Stored items
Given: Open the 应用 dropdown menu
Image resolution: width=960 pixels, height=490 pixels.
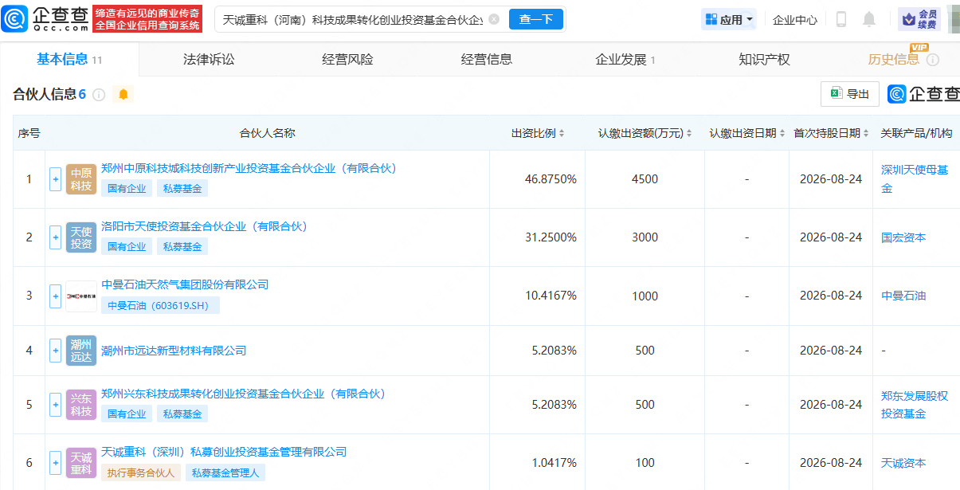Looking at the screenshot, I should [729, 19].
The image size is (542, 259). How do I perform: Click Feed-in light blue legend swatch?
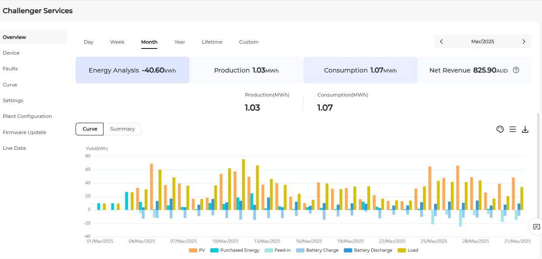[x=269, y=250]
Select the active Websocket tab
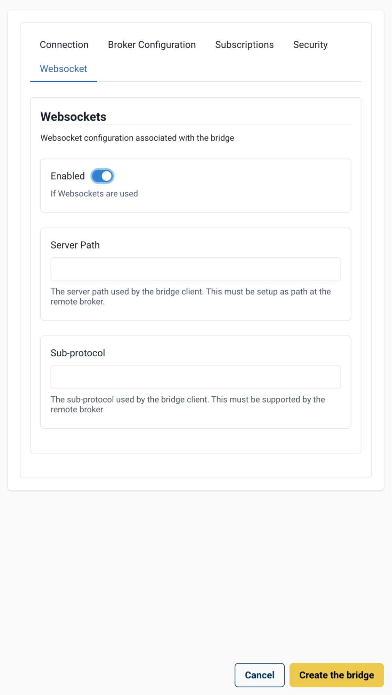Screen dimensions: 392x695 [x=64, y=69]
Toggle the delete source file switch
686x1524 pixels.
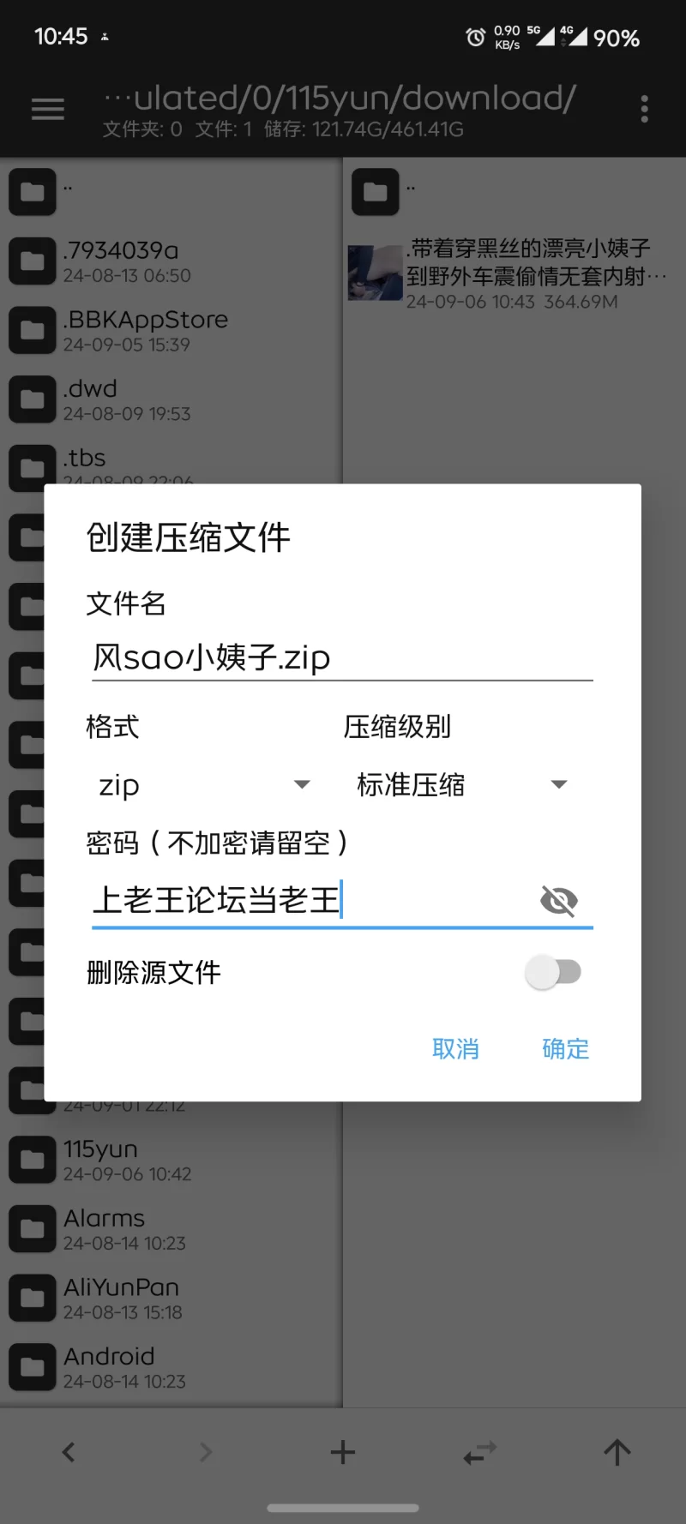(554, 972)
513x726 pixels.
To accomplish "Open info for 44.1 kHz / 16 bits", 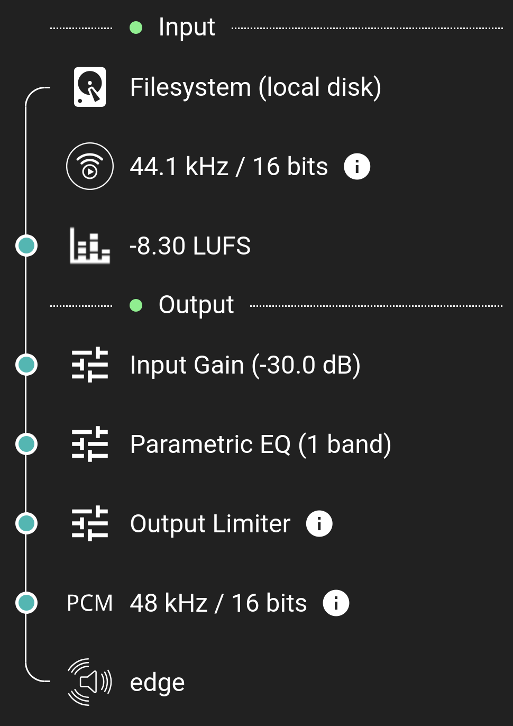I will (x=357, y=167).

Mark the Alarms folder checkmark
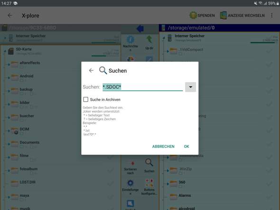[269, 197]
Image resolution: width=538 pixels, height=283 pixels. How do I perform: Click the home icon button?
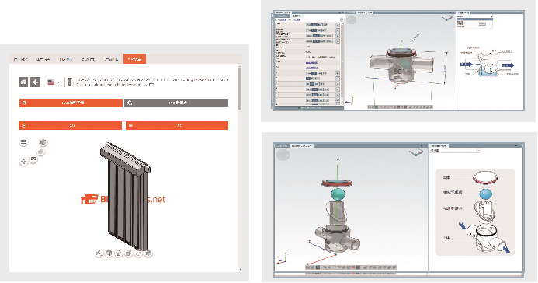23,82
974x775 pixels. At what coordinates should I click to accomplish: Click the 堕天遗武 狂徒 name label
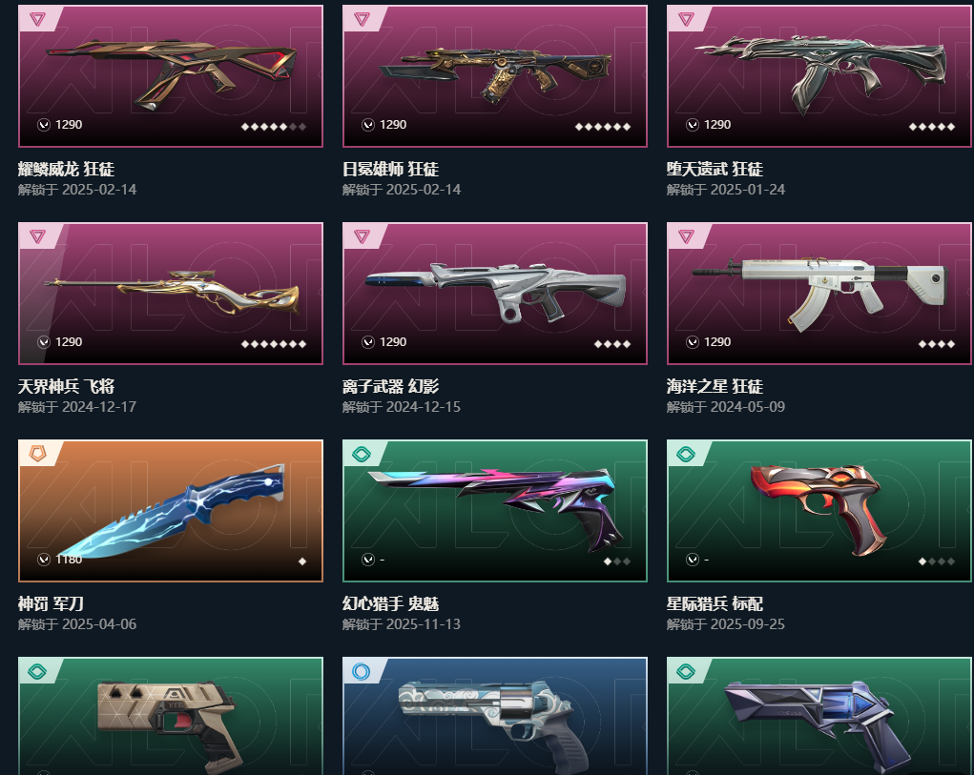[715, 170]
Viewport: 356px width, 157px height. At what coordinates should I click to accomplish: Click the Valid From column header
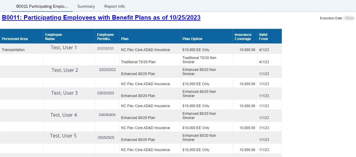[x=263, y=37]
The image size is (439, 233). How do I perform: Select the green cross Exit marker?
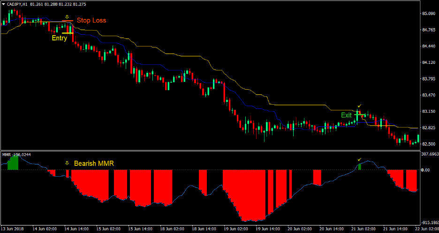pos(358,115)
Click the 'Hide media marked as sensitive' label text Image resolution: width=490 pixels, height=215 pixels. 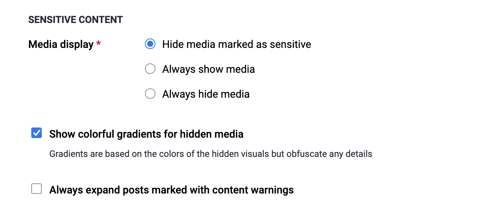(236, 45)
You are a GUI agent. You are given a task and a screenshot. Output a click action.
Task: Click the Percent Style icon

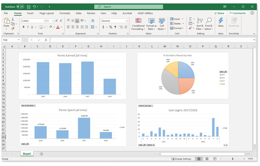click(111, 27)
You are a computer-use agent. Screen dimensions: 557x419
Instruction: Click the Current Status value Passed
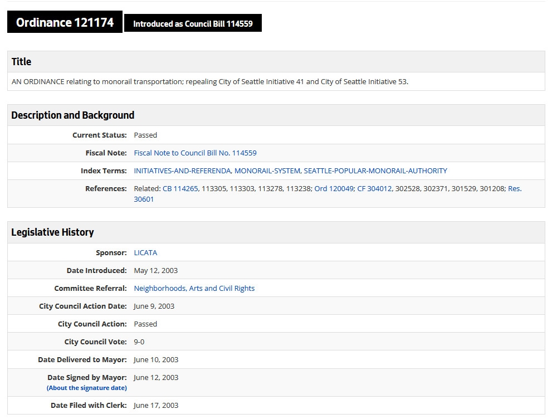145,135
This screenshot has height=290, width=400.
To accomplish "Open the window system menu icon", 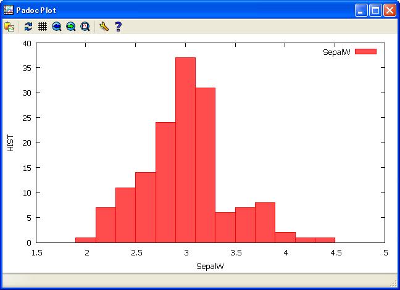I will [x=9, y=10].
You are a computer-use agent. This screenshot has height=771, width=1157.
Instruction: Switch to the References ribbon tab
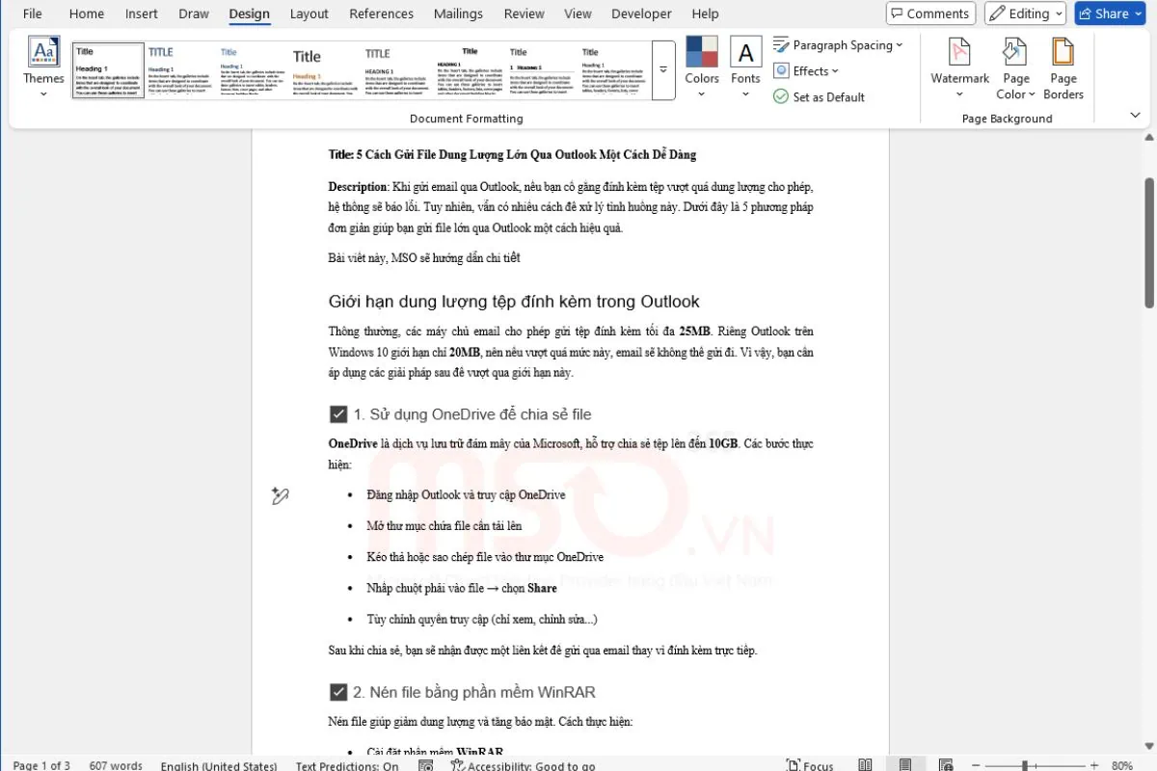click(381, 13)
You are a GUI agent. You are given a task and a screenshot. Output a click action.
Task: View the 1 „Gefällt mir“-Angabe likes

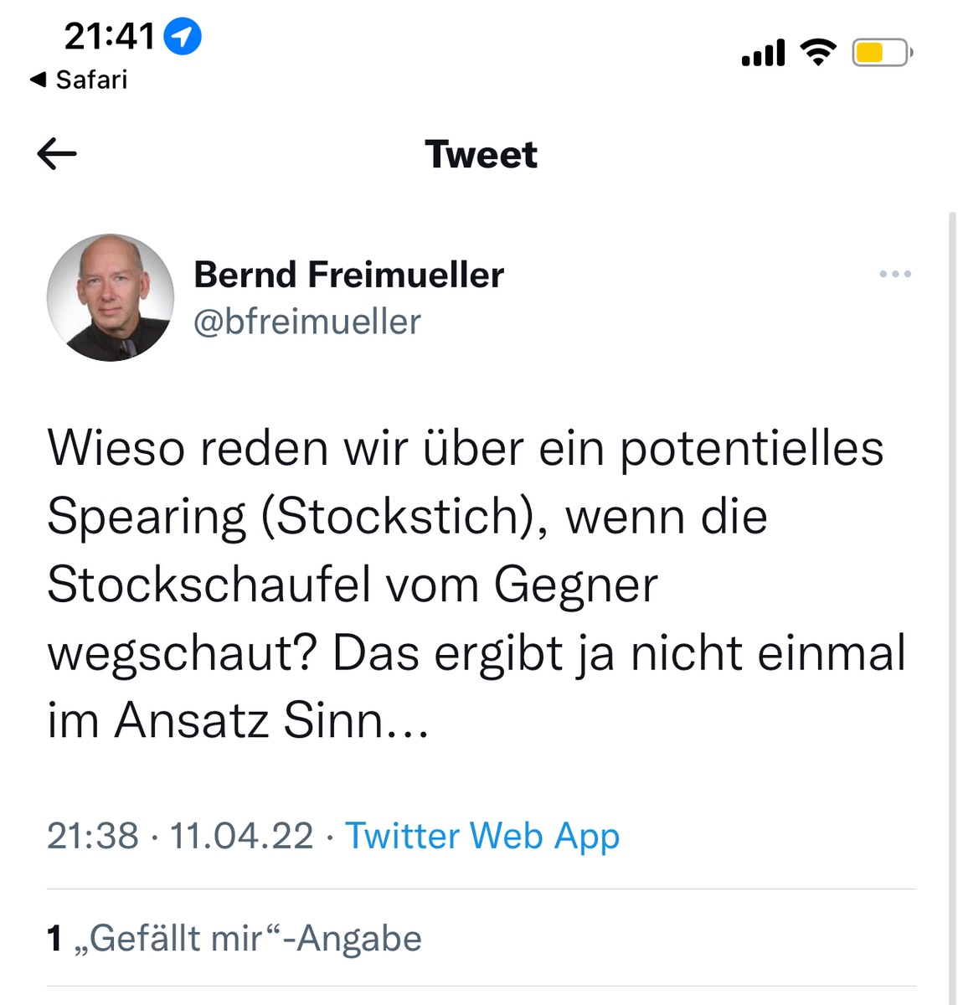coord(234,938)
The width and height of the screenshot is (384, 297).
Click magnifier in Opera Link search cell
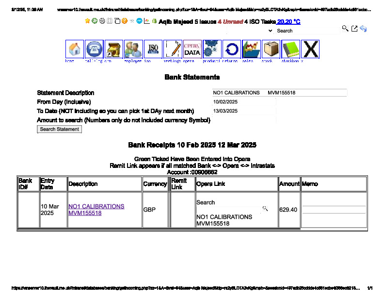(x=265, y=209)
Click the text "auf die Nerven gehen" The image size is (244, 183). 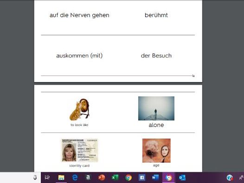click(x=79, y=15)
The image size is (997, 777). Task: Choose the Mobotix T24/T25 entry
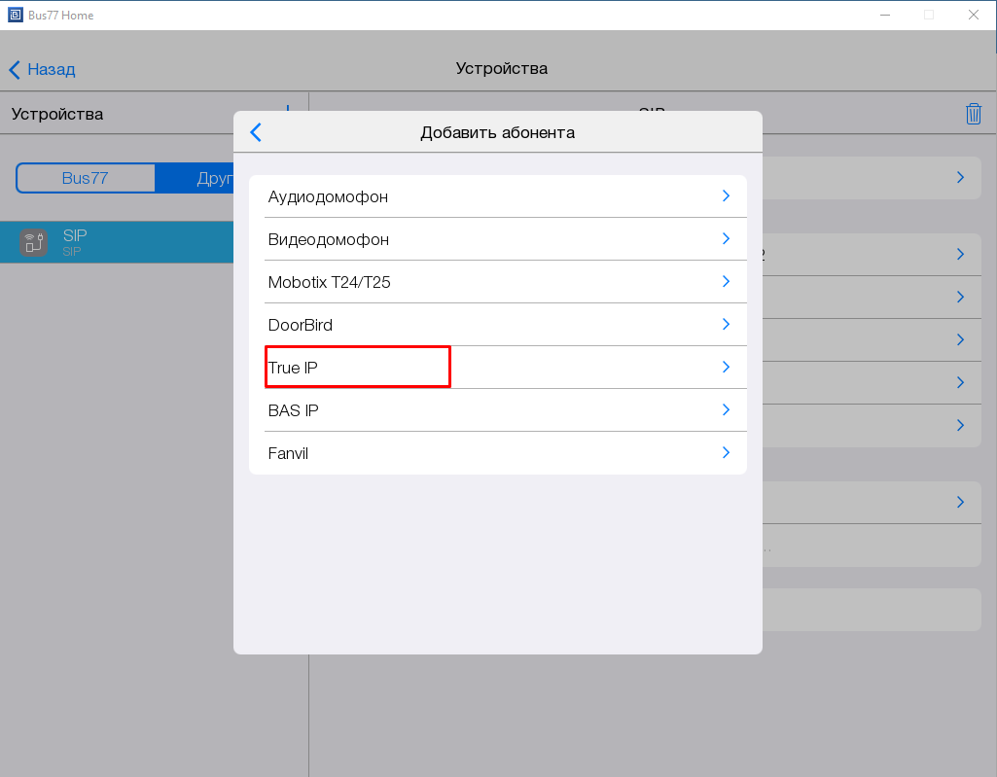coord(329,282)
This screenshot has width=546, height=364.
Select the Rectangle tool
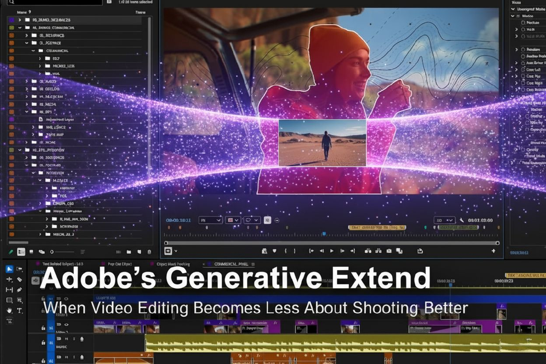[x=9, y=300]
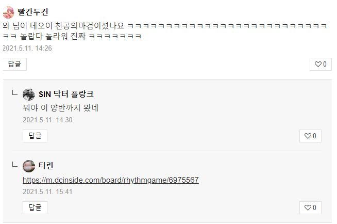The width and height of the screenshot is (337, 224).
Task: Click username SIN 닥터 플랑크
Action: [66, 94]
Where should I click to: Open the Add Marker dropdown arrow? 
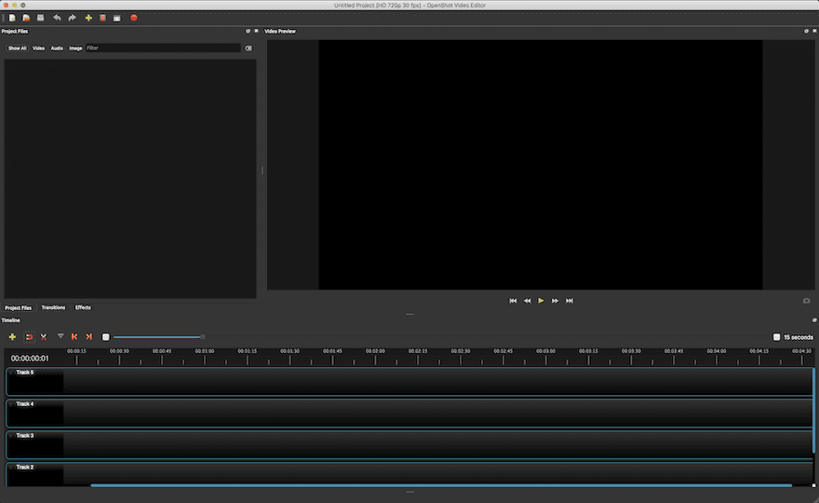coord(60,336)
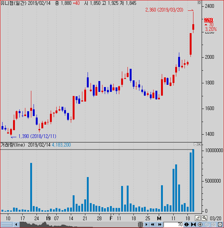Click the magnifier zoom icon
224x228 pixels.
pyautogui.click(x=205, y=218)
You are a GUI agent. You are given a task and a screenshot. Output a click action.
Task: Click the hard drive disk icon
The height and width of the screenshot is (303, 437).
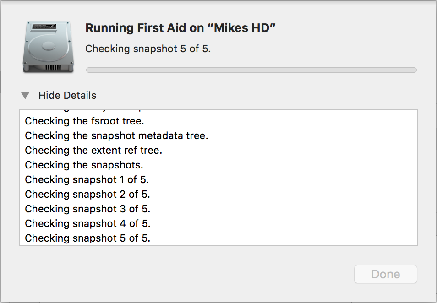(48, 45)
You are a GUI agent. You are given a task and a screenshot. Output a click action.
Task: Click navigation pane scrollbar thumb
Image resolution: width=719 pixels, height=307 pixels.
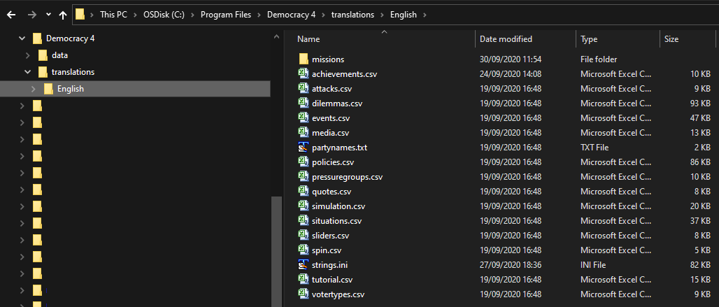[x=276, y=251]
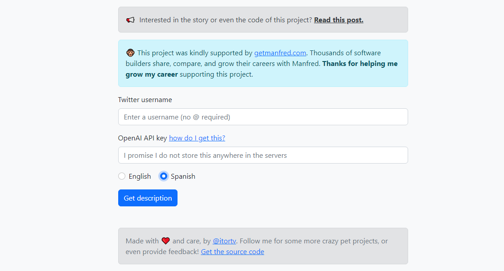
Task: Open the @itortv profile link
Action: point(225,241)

§ Aim of the task
Where does the word "This" appear in the records above? Return every line that holds it.

§ Solution to the problem
This screenshot has height=290, width=400.
You are a computer-use agent. This screenshot has height=771, width=1157.
This screenshot has width=546, height=364.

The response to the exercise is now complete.